The SMB space is ripe for services delivered through the cloud, but lingering fears over security and data leaks are building a strong case for hybrid cloud model, according to the latest study by AMI Partners.
The report, “Worldwide SMB Cloud Services Study," examines the use of SaaS in the small- and medium-business space, including which applications are gaining the most popularity. Currently, 12 percent of small businesses – about 750,000 – and 24 percent – about 20,000 – of medium businesses are using SaaS. However, 78 percent of small businesses and 31 percent of medium businesses are utilizing a hybrid or SaaS plus on-premise model, mainly because of fears that their data could be compromised in a pure SaaS model.
More than half of U.S. SMBs are considering SaaS as a way to reduce costs and complexity in their IT infrastructure, and about one in five is planning to use SaaS, the report noted. Concerns about the economy are driving the adoption, said AMI Senior Associate Yedda Chew.
“Though cloud computing is seen as the next IT platform, the consideration of SaaS amongst SMBs as the next favorable cost-saving model is expedited by the macro situation we are in today," she said.
In particular, applications that have a direct influence on employee productivity are gaining popularity as SaaS plays, including e-mail, document management and collaboration and security, the report noted. About 134,000 of non-SaaS U.S. SMB users plan to adopt e-mail in the cloud; about 129,000 of non-SaaS U.S. SMB users plan to adopt security in the cloud; and more than 125,000 U.S. SMB users plan to adopt document management and collaboration in the cloud.

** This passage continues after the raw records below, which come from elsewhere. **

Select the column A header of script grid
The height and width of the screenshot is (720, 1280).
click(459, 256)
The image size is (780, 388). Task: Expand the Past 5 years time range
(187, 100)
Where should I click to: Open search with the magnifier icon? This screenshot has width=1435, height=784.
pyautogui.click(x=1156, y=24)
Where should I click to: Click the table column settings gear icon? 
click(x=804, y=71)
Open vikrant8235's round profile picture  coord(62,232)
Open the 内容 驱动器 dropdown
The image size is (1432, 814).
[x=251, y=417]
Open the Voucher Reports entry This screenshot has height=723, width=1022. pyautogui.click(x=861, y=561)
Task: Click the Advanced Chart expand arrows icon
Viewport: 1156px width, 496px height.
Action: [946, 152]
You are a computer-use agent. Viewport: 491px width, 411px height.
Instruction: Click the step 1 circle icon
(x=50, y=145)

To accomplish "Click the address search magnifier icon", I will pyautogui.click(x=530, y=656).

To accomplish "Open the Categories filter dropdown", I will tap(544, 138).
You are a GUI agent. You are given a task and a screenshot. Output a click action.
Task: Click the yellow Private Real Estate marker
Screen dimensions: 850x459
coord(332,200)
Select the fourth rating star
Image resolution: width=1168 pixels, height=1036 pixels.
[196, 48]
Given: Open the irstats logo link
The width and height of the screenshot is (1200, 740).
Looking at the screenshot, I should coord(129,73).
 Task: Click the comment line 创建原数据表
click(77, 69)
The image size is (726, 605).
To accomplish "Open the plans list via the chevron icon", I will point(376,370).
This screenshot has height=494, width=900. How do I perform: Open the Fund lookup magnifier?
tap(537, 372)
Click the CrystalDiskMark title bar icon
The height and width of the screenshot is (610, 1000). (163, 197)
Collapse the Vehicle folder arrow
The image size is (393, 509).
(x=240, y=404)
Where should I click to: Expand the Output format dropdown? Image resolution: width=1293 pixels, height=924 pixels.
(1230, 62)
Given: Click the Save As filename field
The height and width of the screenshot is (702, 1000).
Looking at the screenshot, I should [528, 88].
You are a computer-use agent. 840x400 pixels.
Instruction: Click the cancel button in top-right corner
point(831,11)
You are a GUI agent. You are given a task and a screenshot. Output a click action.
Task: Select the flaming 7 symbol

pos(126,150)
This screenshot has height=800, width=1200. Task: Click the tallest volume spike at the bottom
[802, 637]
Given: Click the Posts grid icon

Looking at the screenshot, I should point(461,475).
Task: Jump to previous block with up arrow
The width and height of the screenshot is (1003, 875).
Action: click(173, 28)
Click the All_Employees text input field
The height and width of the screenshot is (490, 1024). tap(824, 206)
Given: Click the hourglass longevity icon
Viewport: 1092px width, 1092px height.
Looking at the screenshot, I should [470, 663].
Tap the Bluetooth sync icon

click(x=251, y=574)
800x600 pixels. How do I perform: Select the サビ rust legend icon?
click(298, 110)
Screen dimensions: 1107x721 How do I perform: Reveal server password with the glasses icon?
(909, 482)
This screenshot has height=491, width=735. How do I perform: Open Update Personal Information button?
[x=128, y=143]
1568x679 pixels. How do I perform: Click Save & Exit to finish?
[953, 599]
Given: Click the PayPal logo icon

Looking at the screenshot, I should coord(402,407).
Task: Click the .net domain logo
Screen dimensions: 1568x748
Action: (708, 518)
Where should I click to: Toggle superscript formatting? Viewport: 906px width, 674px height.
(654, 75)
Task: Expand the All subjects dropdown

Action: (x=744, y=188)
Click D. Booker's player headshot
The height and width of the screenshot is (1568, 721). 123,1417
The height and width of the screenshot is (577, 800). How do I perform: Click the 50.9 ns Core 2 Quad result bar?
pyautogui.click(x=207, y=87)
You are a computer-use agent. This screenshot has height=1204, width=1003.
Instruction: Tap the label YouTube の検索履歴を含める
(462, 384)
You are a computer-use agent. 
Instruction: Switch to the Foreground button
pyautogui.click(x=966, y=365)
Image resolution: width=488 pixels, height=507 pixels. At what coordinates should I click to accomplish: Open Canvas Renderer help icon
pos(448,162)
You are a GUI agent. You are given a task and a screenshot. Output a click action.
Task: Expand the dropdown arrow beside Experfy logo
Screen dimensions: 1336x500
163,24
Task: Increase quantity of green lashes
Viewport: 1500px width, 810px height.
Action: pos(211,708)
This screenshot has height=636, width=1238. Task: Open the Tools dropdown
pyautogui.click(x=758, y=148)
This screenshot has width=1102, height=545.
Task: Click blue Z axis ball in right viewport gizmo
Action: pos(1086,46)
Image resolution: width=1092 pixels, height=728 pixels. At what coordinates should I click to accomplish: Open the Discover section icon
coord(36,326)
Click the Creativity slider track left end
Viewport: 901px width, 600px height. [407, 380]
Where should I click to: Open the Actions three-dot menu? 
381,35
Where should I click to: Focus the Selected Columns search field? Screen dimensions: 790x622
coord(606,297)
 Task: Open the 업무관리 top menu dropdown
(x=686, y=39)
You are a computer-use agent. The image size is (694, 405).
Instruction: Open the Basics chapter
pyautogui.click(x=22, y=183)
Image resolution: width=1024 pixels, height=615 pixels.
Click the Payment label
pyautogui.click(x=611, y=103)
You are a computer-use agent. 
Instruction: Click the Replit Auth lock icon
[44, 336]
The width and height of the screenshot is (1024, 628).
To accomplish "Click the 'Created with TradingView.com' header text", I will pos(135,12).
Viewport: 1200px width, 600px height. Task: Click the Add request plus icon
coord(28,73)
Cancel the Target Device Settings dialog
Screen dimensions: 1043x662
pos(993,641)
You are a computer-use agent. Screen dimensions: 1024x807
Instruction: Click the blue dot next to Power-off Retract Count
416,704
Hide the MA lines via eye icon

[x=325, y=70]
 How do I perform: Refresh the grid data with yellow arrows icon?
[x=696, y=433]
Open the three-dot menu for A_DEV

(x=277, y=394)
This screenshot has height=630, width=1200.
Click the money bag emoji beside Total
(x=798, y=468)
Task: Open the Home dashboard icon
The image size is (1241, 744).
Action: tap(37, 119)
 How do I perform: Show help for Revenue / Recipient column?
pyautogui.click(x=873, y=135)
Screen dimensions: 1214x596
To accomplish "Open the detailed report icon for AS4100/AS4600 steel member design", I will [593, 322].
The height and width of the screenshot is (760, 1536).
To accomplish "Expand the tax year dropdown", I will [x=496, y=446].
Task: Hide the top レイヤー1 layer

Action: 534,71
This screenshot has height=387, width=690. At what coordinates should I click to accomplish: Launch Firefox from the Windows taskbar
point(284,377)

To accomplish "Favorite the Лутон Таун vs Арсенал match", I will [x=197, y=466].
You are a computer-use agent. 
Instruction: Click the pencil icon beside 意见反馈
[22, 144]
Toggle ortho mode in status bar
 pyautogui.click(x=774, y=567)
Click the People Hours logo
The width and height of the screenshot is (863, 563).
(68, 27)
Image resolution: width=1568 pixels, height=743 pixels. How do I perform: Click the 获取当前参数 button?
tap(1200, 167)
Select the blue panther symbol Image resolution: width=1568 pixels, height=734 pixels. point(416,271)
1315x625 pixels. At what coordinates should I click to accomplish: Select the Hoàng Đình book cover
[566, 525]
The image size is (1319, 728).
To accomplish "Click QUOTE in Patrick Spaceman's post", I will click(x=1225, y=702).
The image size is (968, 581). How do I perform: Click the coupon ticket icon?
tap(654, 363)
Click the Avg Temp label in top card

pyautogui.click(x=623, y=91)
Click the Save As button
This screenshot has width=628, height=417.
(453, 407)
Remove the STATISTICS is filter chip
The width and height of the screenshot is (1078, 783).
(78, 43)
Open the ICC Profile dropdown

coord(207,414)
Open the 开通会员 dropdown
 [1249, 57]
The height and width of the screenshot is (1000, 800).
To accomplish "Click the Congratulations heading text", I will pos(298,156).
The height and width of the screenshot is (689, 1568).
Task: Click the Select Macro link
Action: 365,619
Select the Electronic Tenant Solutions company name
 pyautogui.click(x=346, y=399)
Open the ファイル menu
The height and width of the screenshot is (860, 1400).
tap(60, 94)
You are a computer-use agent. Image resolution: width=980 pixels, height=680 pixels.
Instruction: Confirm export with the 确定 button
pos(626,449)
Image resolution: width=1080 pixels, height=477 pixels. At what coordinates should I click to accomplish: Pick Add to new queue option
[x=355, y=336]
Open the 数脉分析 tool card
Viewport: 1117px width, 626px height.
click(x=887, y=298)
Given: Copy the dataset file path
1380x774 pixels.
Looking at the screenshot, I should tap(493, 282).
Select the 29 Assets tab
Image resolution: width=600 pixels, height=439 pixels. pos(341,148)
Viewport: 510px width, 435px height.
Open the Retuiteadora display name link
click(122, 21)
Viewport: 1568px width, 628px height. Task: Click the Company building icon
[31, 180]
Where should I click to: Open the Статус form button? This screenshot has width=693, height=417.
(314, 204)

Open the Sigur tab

The report results highlight the opportunity for the channel to sell cloud-based applications and services, especially in the SMB space. AMI expects global SMB cloud-related spending will reach $95 billion by 2014, with more than 4.2 million SMBs in the United States interested in adopting SaaS.
The AMR report comes weeks after a similar report from IT management software maker Spiceworks, which surveyed 1,500 of its customers about their plans to implement cloud computing. The results showed 14 percent of SMBs are currently using cloud solutions and 10 percent intend to deploy cloud services in the next six months. Similar to the AMR results, the Spiceworks survey revealed that the types of functions most likely to be adopted as cloud services are e-mail at 25 percent, followed by data backup at 16 percent, data storage at 11 percent and security at 8 percent.